Q: Can collaborators get benchmark data on other clinical indicators - other than those from CMS - from the Clinical Data Abstraction Center (CDAC) system?

 

A: The number of cases abstracted by the CDAC for each national project is too small to determine provider performance. By working with us, we can access and provide for you aggregate project-specific data for the nation and Ohio. All information about a specific entity is confidential. However, the data can be broken out by peer group, or other aggregate presentation.

 


 

Q: Do HMOs need to have a memorandum of agreement (MOA) and provider manual?

 

A: Yes, the MOA's for the HMOs were developed and sent to each Medicare Advantage Plan.

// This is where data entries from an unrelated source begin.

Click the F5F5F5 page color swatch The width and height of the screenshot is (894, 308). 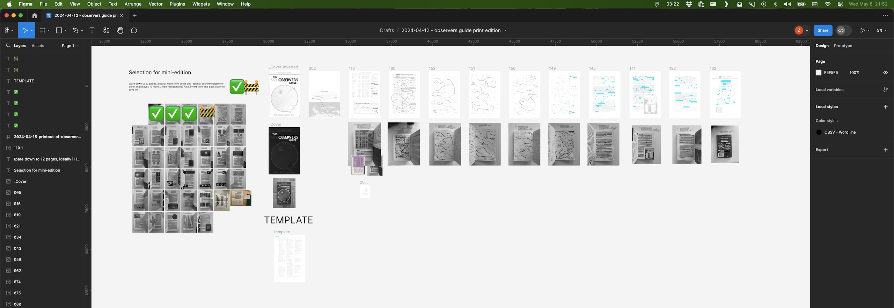pyautogui.click(x=818, y=73)
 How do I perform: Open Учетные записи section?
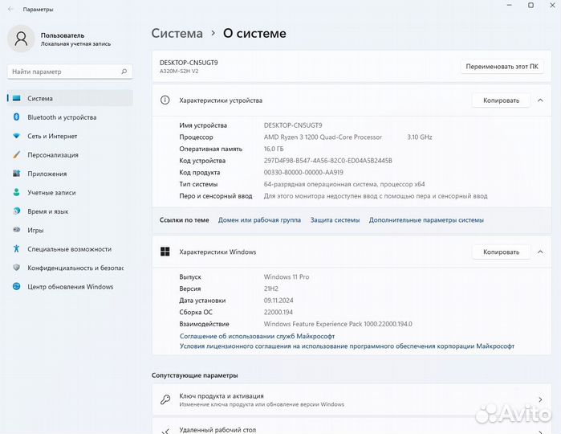coord(51,192)
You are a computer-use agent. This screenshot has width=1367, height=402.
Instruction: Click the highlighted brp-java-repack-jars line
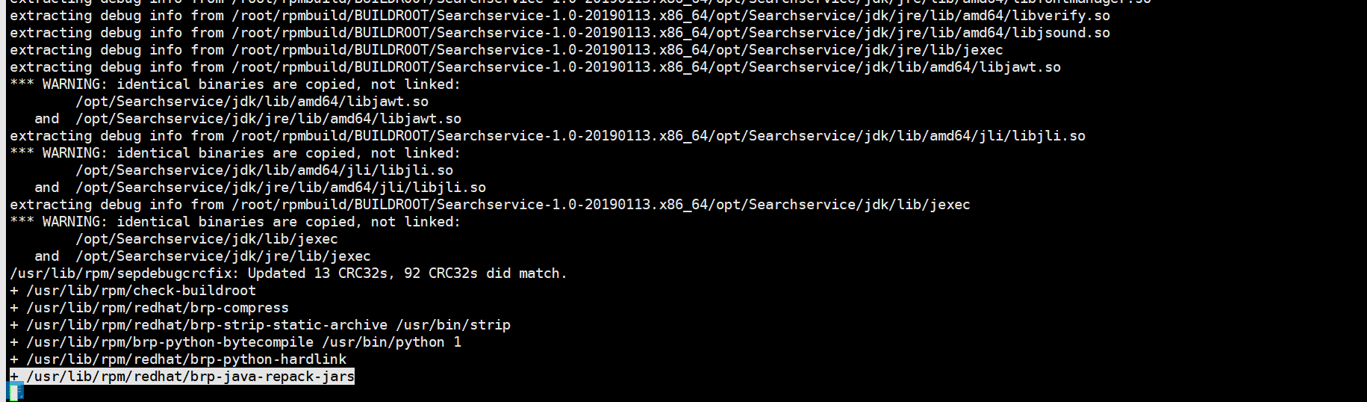[x=182, y=377]
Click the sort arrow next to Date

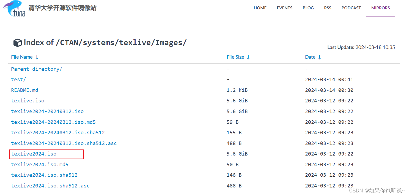point(320,57)
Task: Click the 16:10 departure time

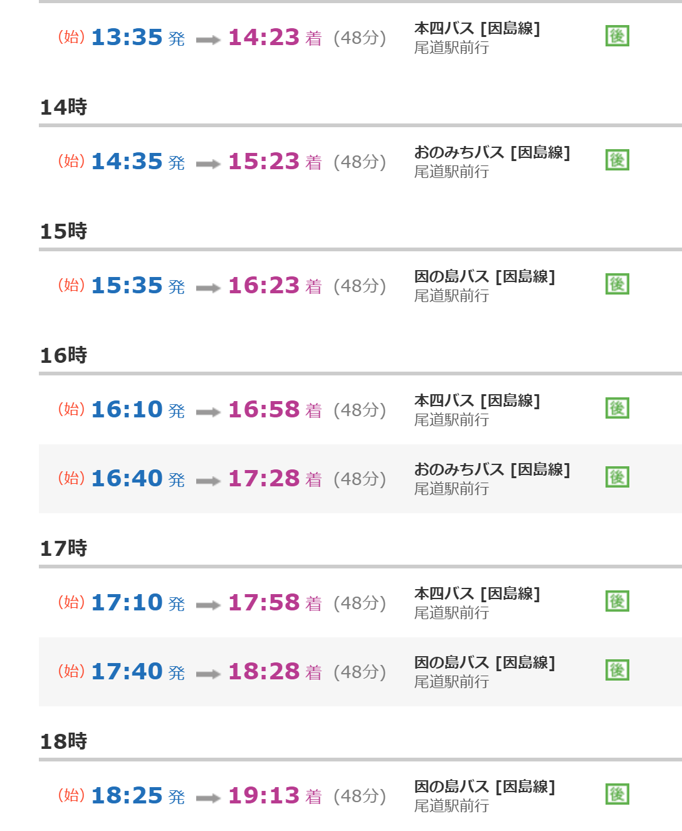Action: pos(127,410)
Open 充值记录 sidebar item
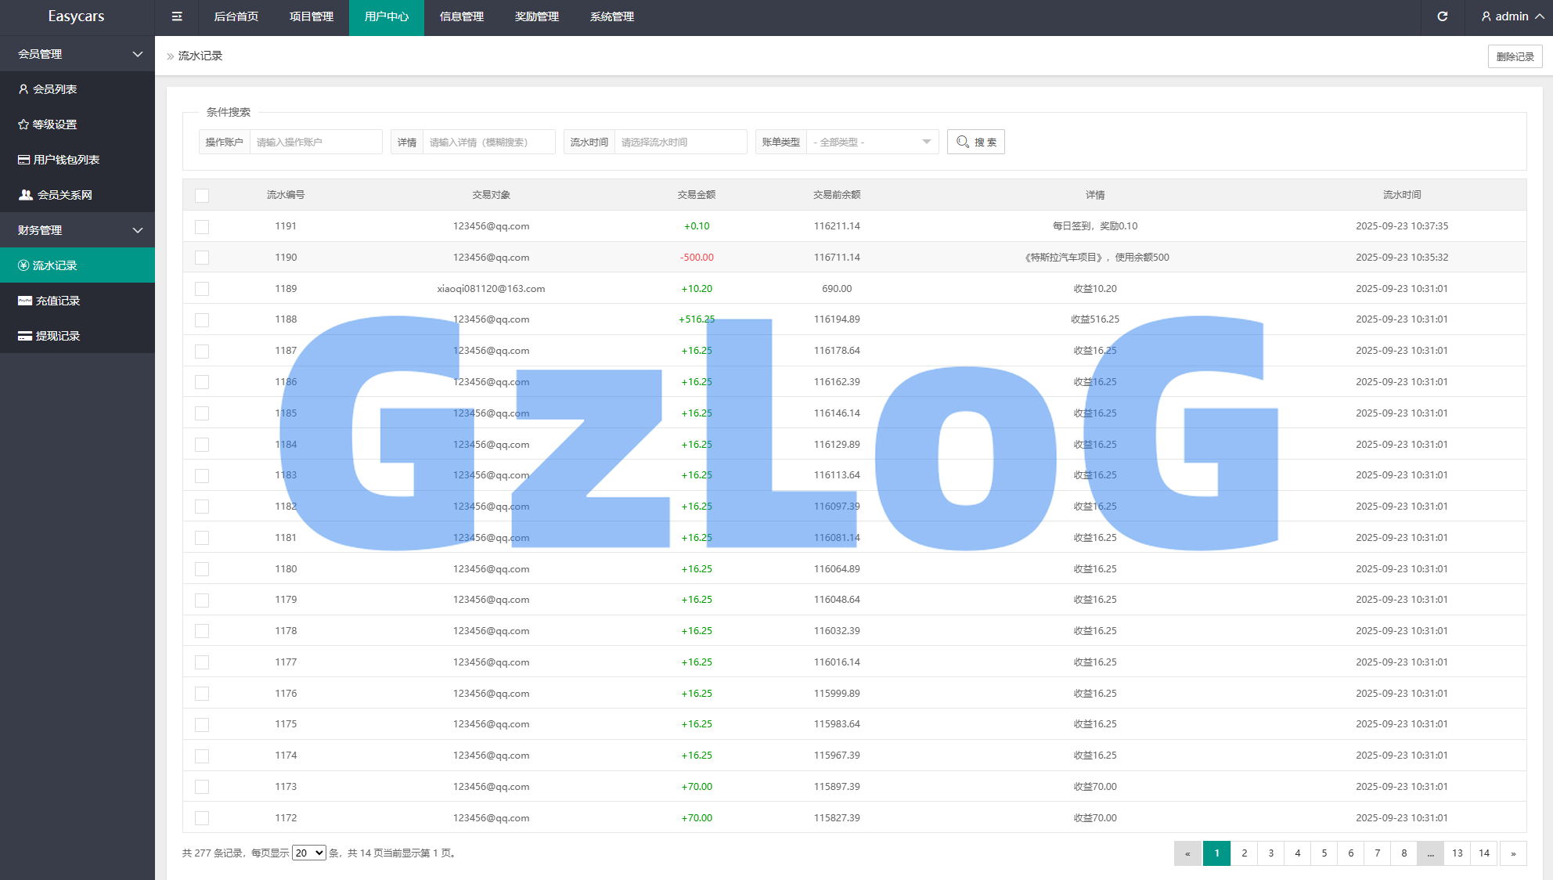The width and height of the screenshot is (1553, 880). (x=57, y=301)
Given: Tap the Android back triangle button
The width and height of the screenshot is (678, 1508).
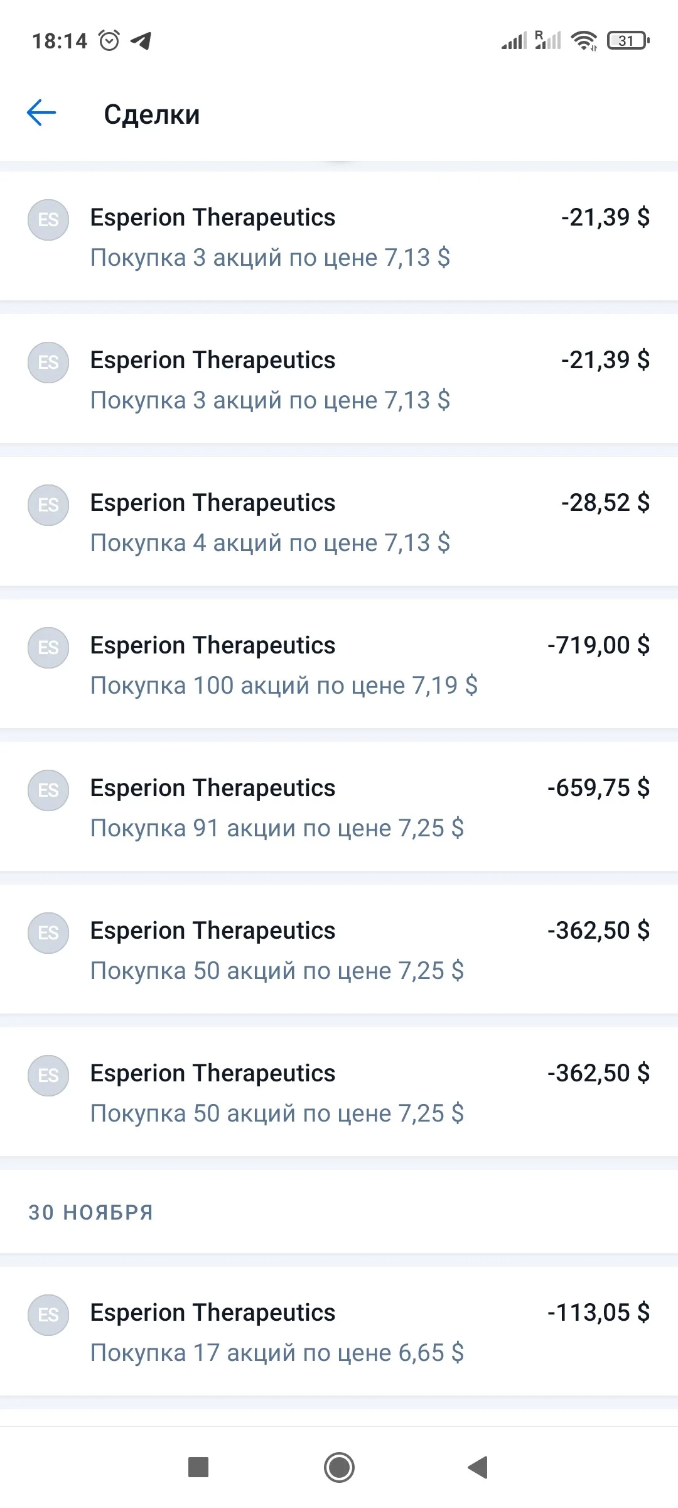Looking at the screenshot, I should tap(478, 1468).

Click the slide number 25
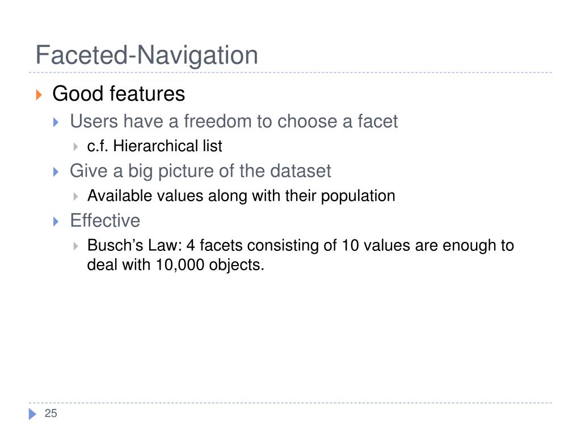pyautogui.click(x=50, y=413)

We also developed the provider manual for the Medicare Advantage Plans and sent it to them.

 


 

Q: Our hospitals participate in the National Registry of Myocardial Infarction (NRMI-3) for monitoring acute myocardial infarction (AMI). Can these data be used instead of Ohio KePRO’s chart abstractions?

 

A: We may be able to use the NRMI-3 database for the project if we are able to identify the Medicare patients, the indicators are identical, and other pertinent issues are addressed.

 


 

Q: Does Medicare require hospitals to participate in HCQIP?

 

A: Participation in the HCQIP is voluntary. We encourage all providers to participate in the HCQIP projects because of the assistance with data collection and analysis, intervention, and developing improvement plans Ohio KePRO can give to their quality improvement projects. Further, participation can lead to positive marketing, improved service, lowered costs for your institution or organization, and help hospitals meet JCAHO’s quality regulations.